Particles at Cutoffs in the Electromagnetic Spectrum

Tonis Vaga

401 Linden Lane, Brielle, New Jersey 08730 U.S.A.

A finite‐difference formulation of Maxwell's equations in free space leads to electromagnetic wave propagation governed by the nonlinear dispersion relationship ω = ω_c|sin(kλ_c)|, where ω_c = c/λ_c, c is the speed of light, and λ_c is the Compton wavelength.
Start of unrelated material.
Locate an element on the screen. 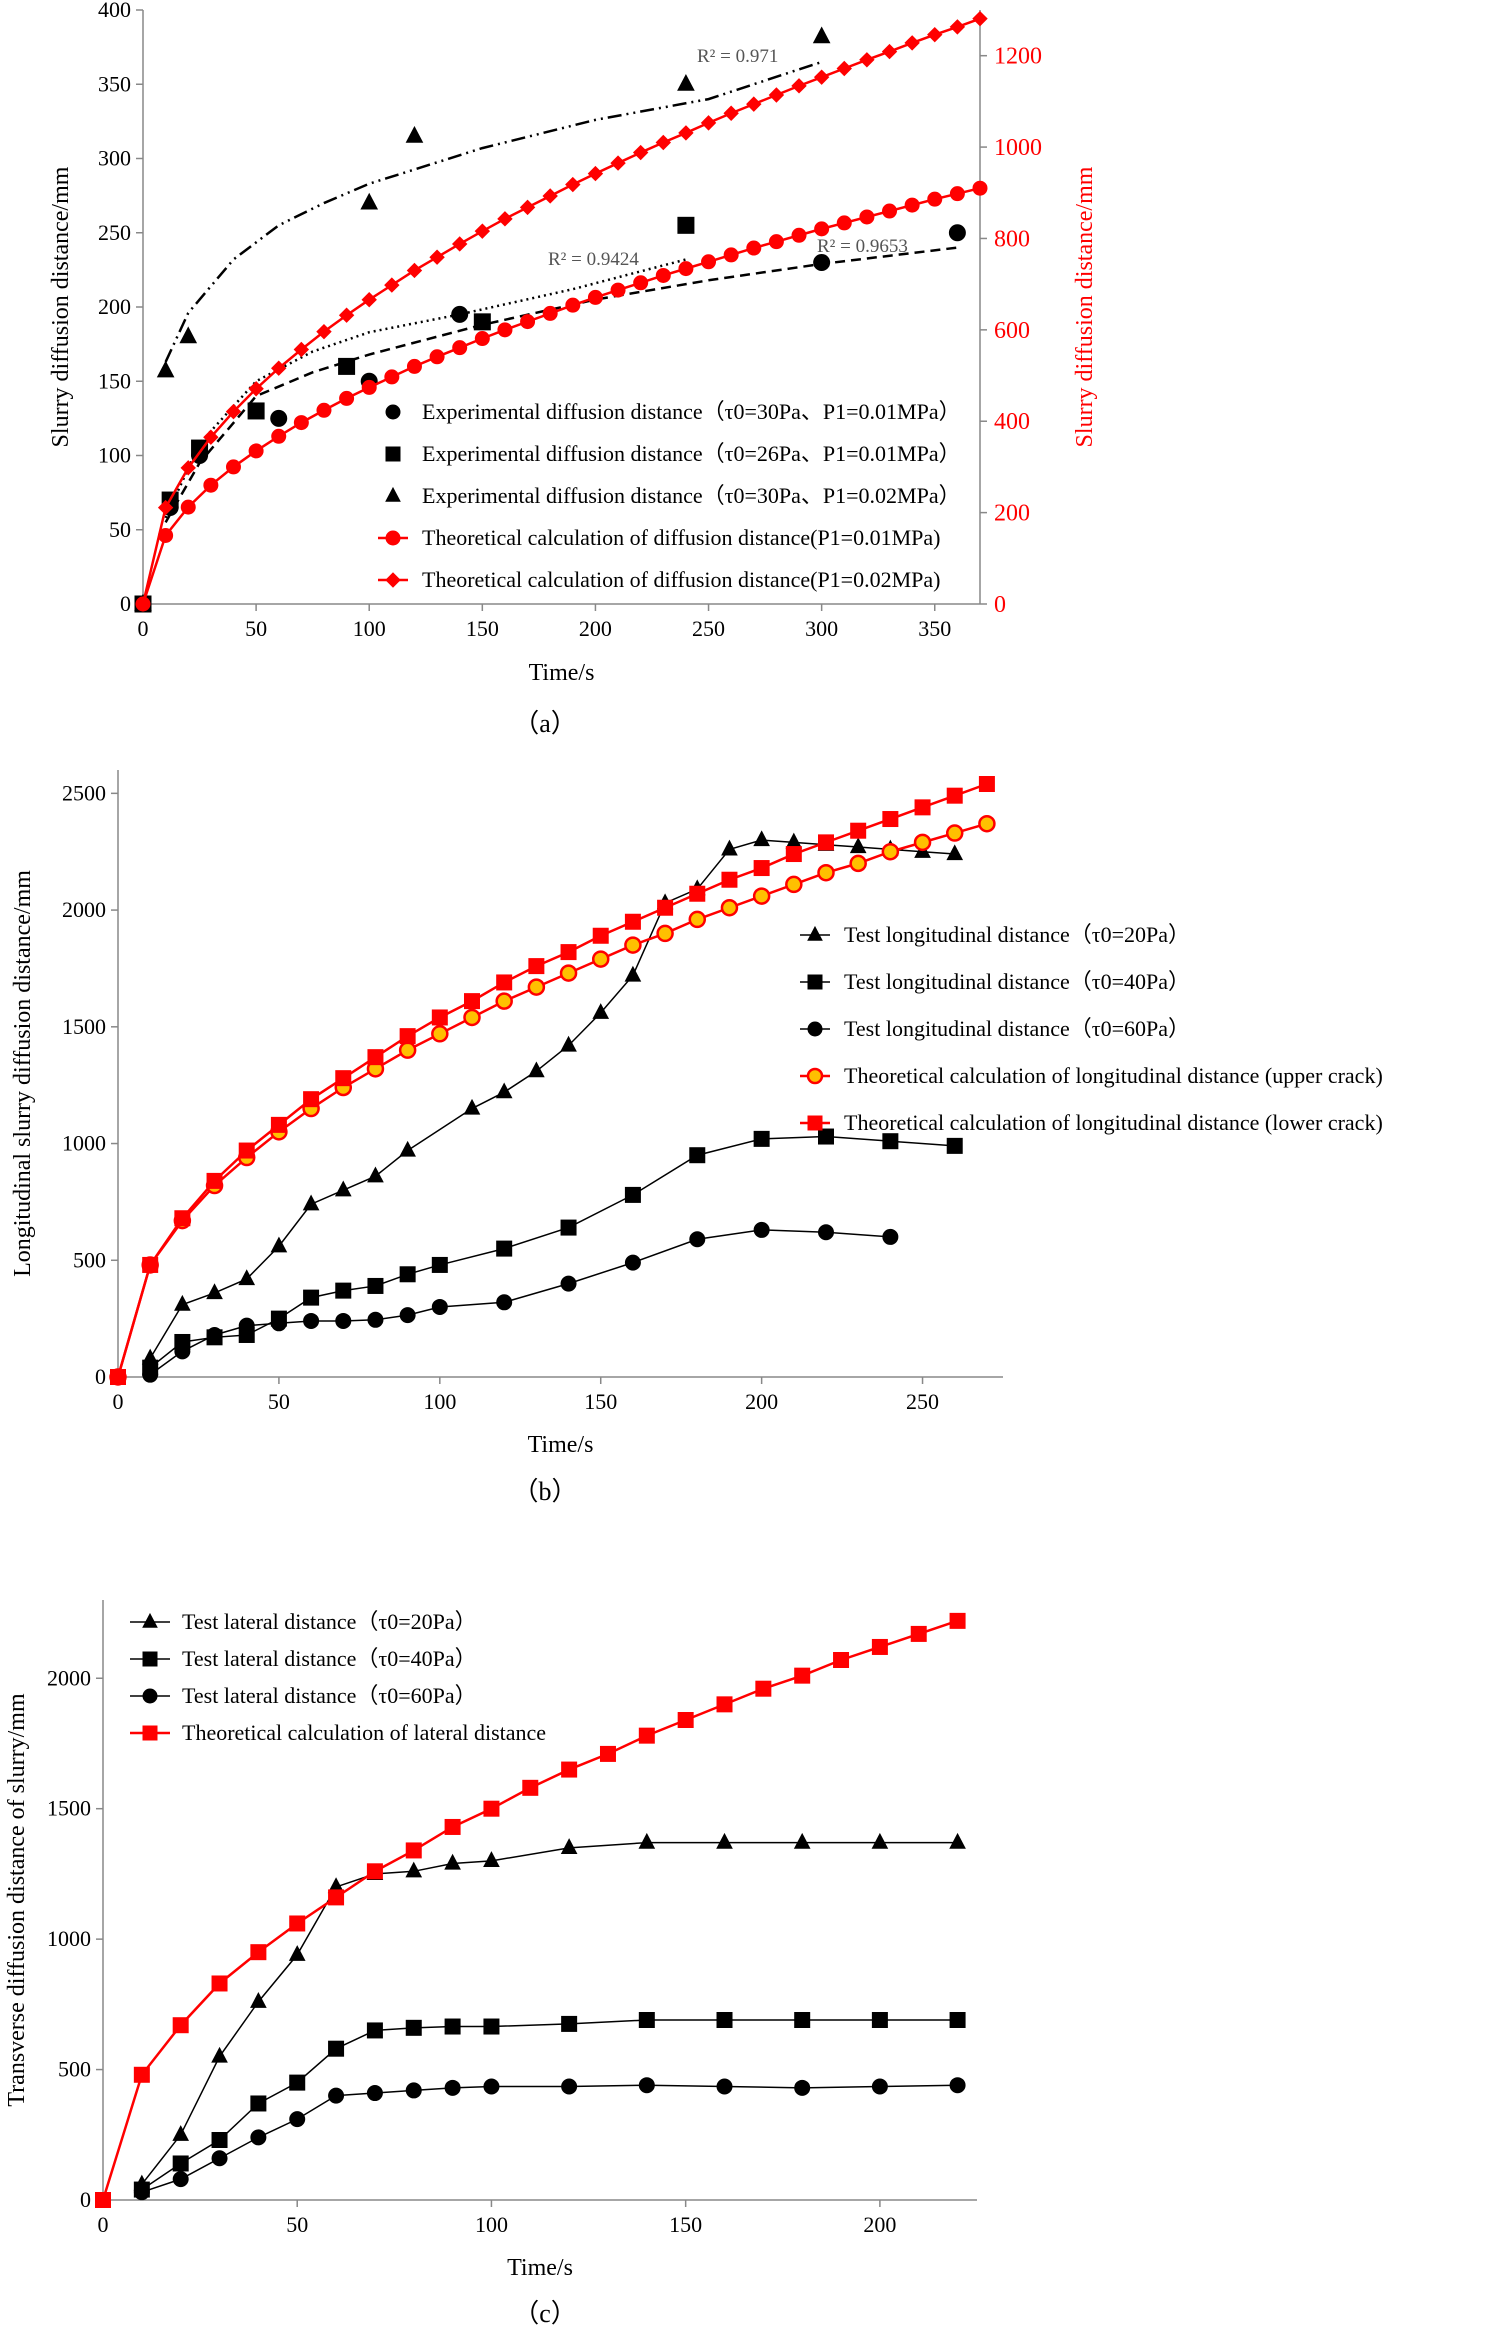  y-tick-label: 250 is located at coordinates (114, 232).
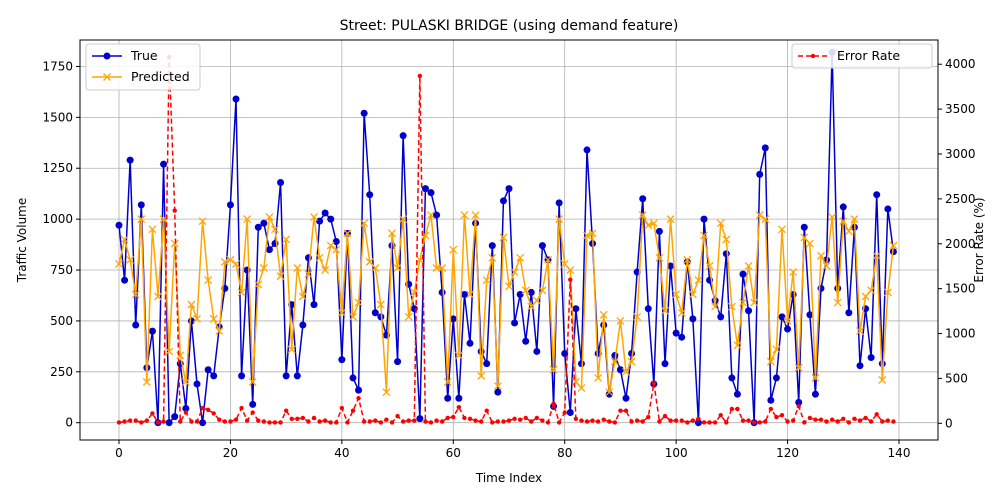 The height and width of the screenshot is (500, 1000). What do you see at coordinates (813, 56) in the screenshot?
I see `legend-error-marker` at bounding box center [813, 56].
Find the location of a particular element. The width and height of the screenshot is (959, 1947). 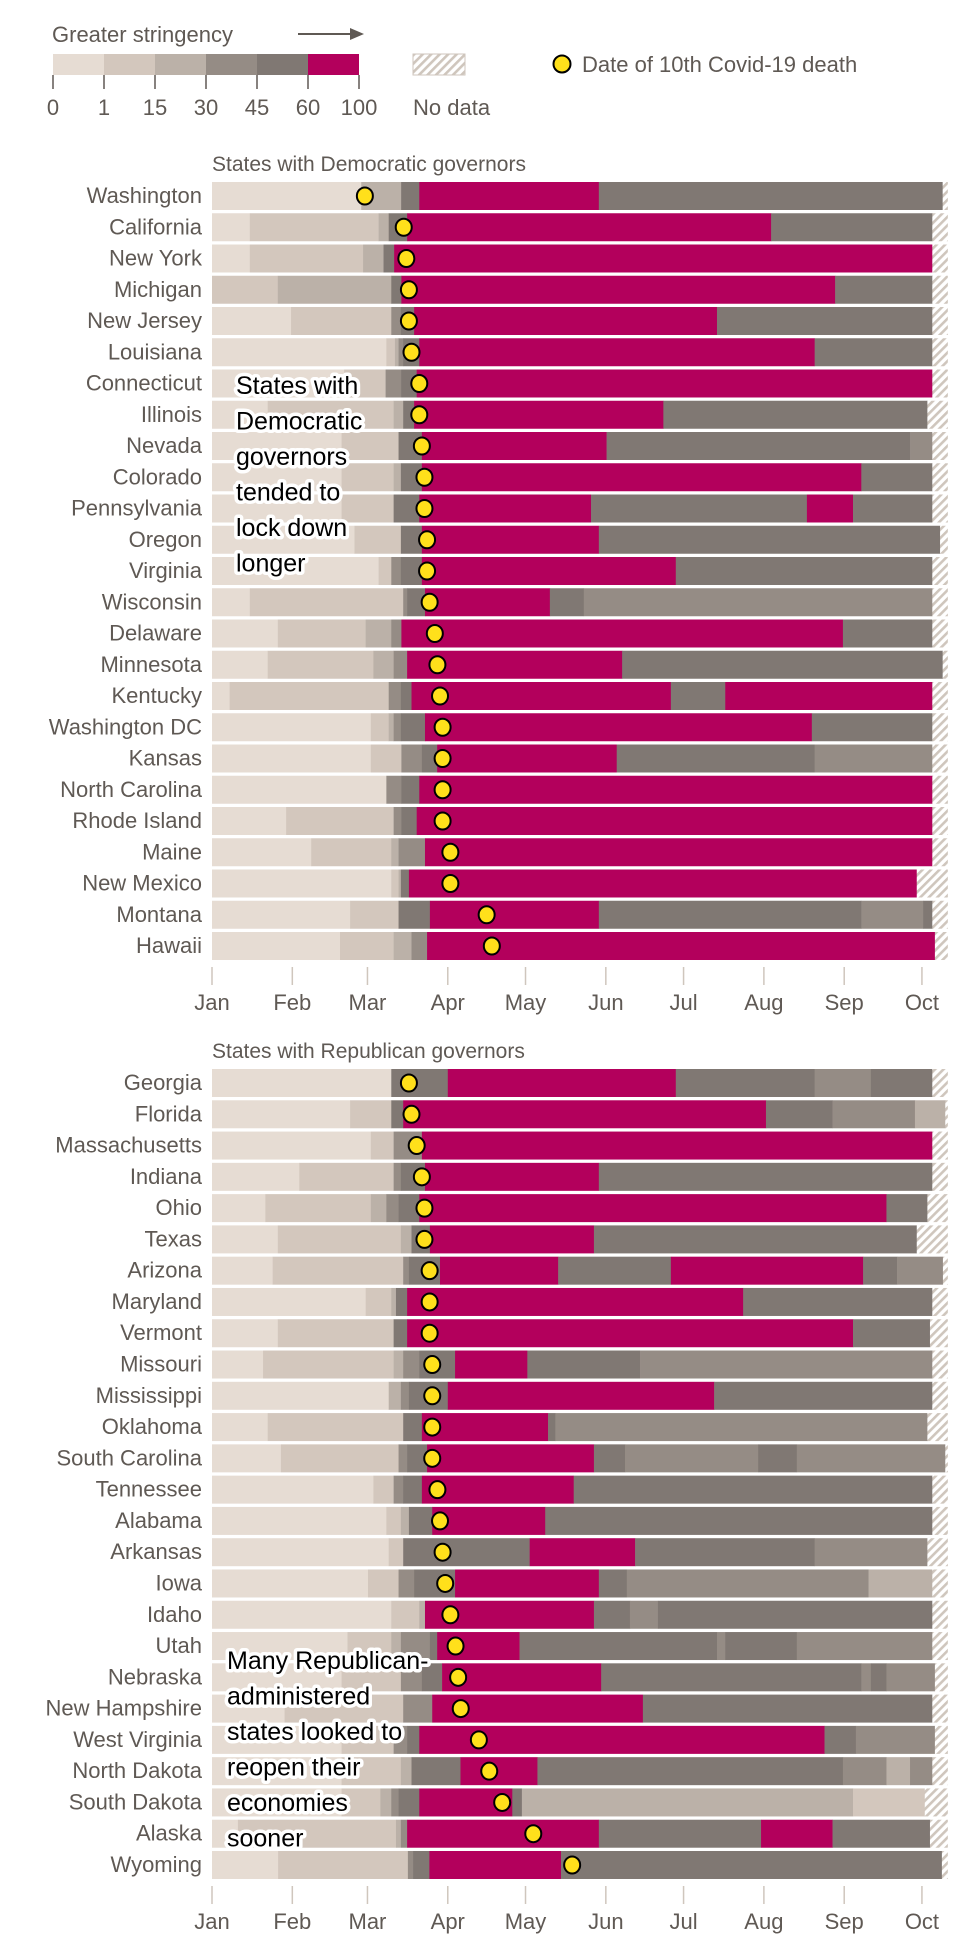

This corresponds to the classical dispersion relationship ω = kc in the limit of frequencies far below cutoffs in the electromagnetic spectrum at ω_c = mc²/ħ. Since the group velocity is ν_g ≡ dω/dk = c|cos(kλ_c)|, the dispersion relationship can also be expressed in terms of observables ν_g and c as ω = ω_c(1 − (ν_g/c)²)^1/2. In addition, it is shown that dispersive wave‐packets near cutoff correspond to the Schrödinger equation for a free particle.

Keywords: electromagnetic spectrum, dispersion, Compton wavelength, cutoff frequency, Lorentz transformation, wave‐packets, Schrödinger equation, particles

Received: May 13, 1999; Published online: December 15, 2008